Bismuth oxybromide-based photocatalysts for photocatalytic nitrogen fixation to ammonia
Ammonia (NH3) is vital for producing chemicals and fertilisers. The Haber Bosch process, which is responsible for 2 % of world energy usage and global annual CO2 emissions, is an industrial process to synthesize ammonia. Thus, the need for low-cost, environmentally benign methods of artificial ammonia generation under room conditions is critical. One of the promising alternatives is photocatalytic nitrogen (N2) fixation. In this thesis, various nanomaterials were fabricated through a bismuth-rich, solid solution, bimetallic loading, and heterojunction for photocatalytic NH3 synthesis under ambient conditions.
Firstly, a range of bismuth oxybromide (BiOBr) with different ratios of Bi/Br were fabricated via a facile method. The photoactivity results show that the higher the Bi/Br ratio, the higher the photocatalytic activity. Thorough characterisation results reveals that the enhanced photocatalytic activity of Bi3O4Br may be credited to the higher light absorption capacity, more negative conduction band, effective charge carrier separation and migration, and longer charge carrier lifespan. More importantly, the oxygen vacancy of Bi3O4Br can enhance the cleavage of N2 molecules as the rate-determining step of N2 fixation.
A novel bismuth-rich Bi3O4BrxI1-x solid solution containing oxygen vacancies (OVs) was fabricated via solvothermal reaction by altering the Br/I molar ratio which Bi3O4Br0.5I0.5 shows the highest photocatalytic NH3 generation. This improved photocatalytic activity contributes to the more effective separation of photogenerated electron-hole pairs and faster charge transfer. By changing x from 1 to 0.25 in Bi3O4BrxI1-x samples, the bandgap value and morphology of samples would be altered, narrowing the bandgap, and shifting the nanosheet structure to nanorods one. The spectroelectrochemical measurements reveal that Bi3O4Br0.5I0.5 has the highest concentration of accessible states to the reactions and shifts the conduction band edge toward a lower potential.

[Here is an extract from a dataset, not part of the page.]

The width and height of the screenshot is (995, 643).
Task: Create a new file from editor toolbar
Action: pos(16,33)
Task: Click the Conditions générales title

To further extend the photocatalyst activity of Bi3O4Br, Co and Ni nanoparticles were co-deposited on the Bi3O4Br surface for photocatalytic nitrogen reduction by a one-step hydrothermal technique. The bimetallic Co-Ni/Bi3O4Br photocatalyst presents a higher photocatalytic activity in comparison with the monometallic Ni/Bi3O4Br and Co/Bi3O4Br. This finding could be ascribed to the beneficial synergistic effect between the two metals leading to remarkable photocatalytic properties. Photoelectrochemical analysis indicates that Co-Ni/Bi3O4Br possesses the highest charge separation and inhibited charge recombination, leading to a high N2 photofixation performance.

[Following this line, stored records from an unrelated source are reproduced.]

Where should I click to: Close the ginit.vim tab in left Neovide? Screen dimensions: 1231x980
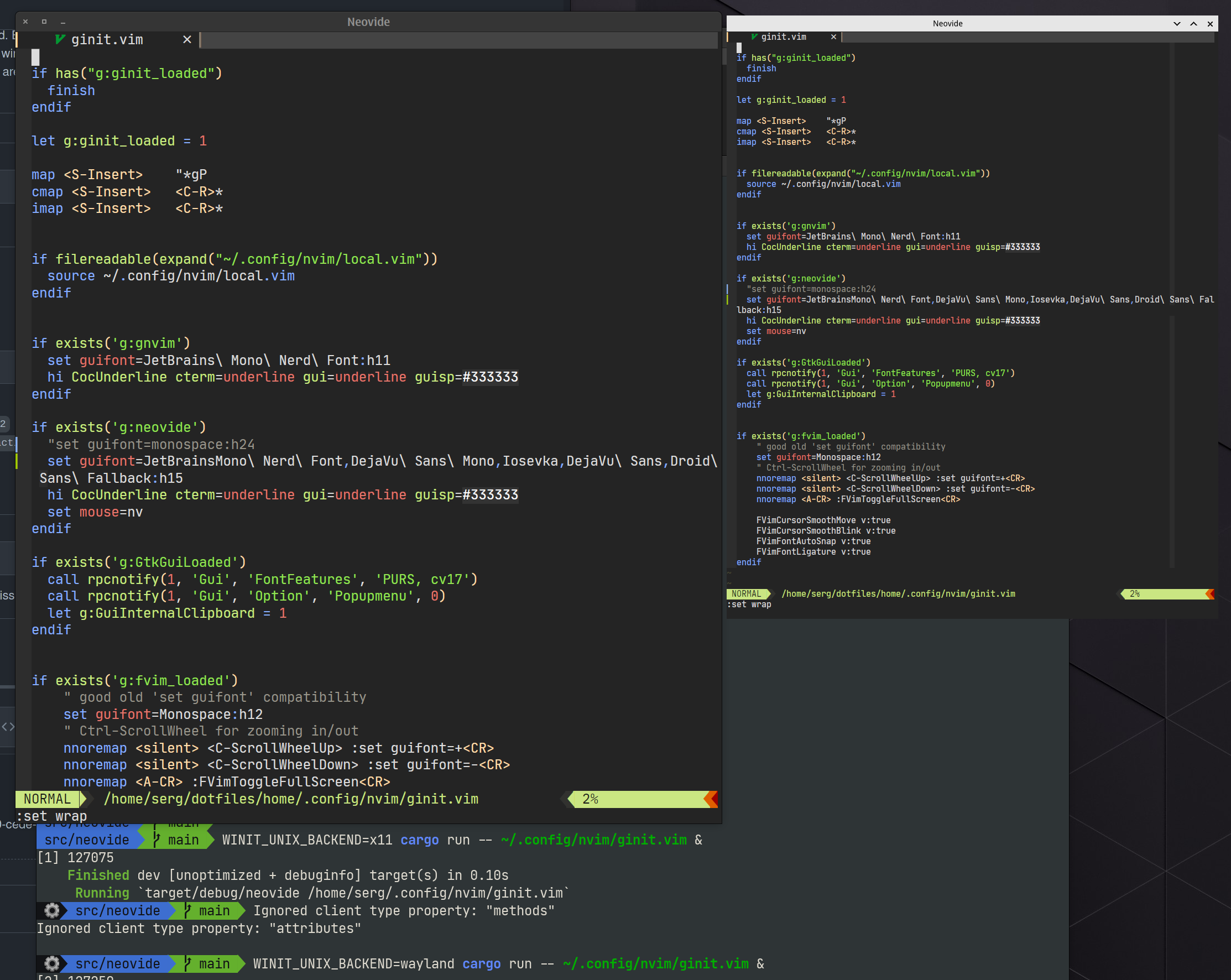(187, 39)
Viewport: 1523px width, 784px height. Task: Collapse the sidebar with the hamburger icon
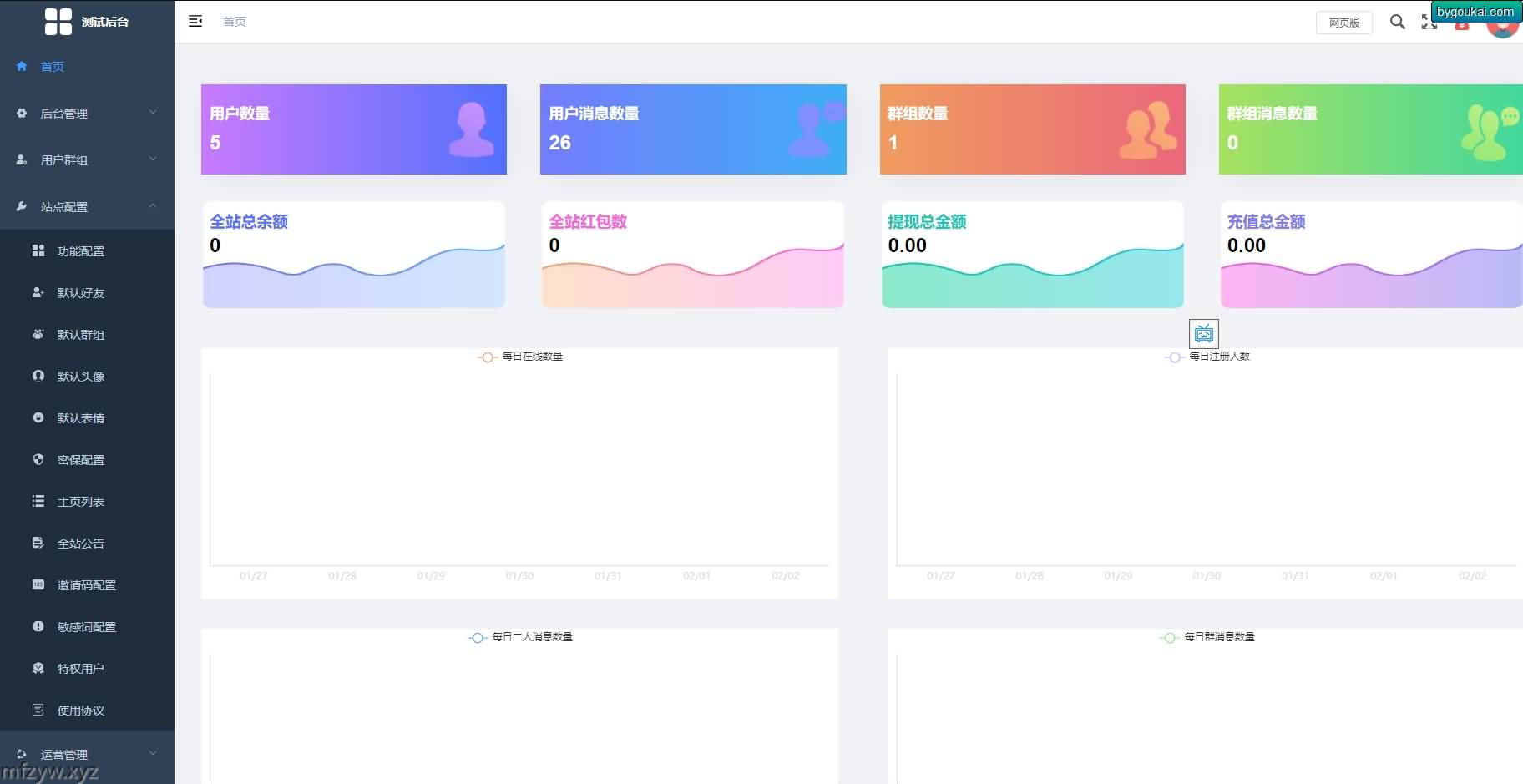pyautogui.click(x=195, y=22)
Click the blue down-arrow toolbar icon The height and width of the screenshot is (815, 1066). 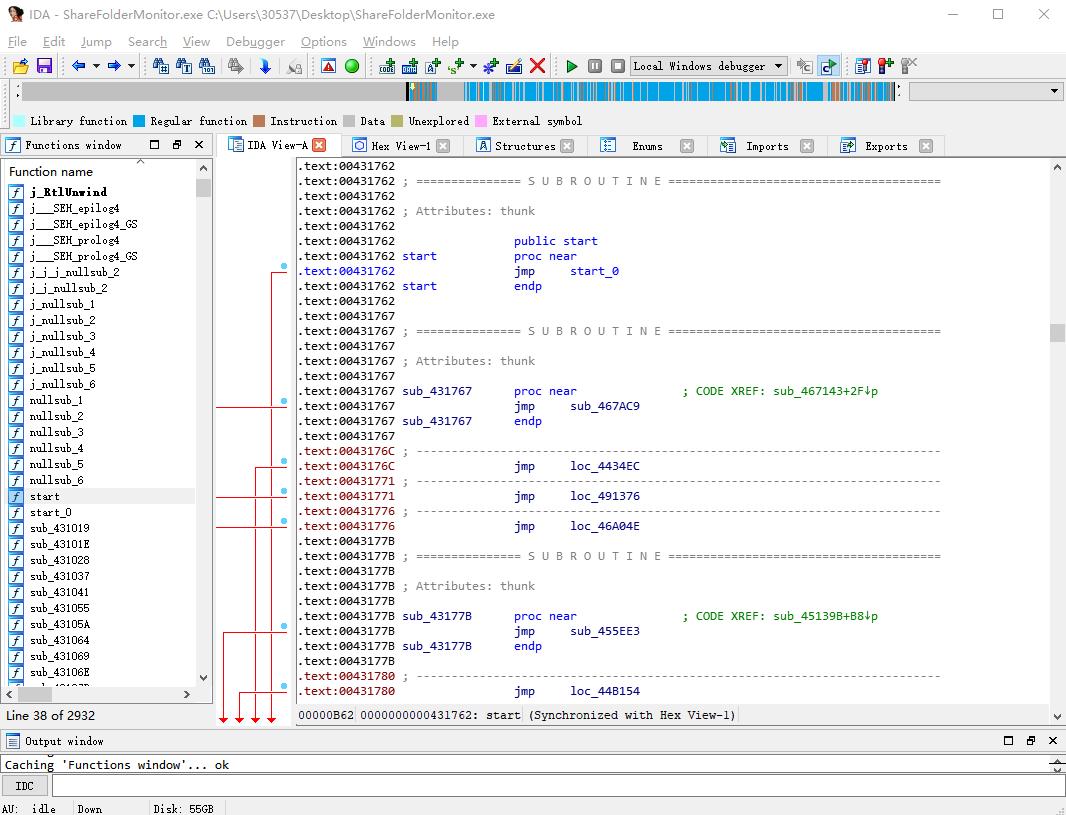pyautogui.click(x=265, y=66)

At the last, LaFeO3 and Bi3O4Br heterojunctions were synthesis for N2 photofixation. The highest enhancement was observed for 10 wt% LaFeO3/Bi3O4Br, whose activity is 2.3 times higher than that of Bi3O4Br. This improvement would be credited to the synergistic effect between Bi3O4Br and LaFeO3 in the photocatalysis composite, which resulted in advanced visible light harvesting, successful charge separation and the longer lifetime of excited electrons based on comprehensive characterisation results. Reactive species trapping experiments were proposed the Z-scheme mechanism over LaFeO3/Bi3O4Br.
In summary, this thesis explores the synthesis of various nanomaterials for photocatalytic NH3 synthesis under ambient conditions. Bismuth-rich solid solution, bimetallic loading, and heterojunction were used to fabricate Bi3O4Br, Bi3O4BrxI1-x, Co-Ni/Bi3O4Br, and LaFeO3/Bi3O4Br photocatalysts, which demonstrated enhanced photocatalytic activity due to effective charge carrier separation and migration, longer charge carrier lifespan, and advanced visible light harvesting.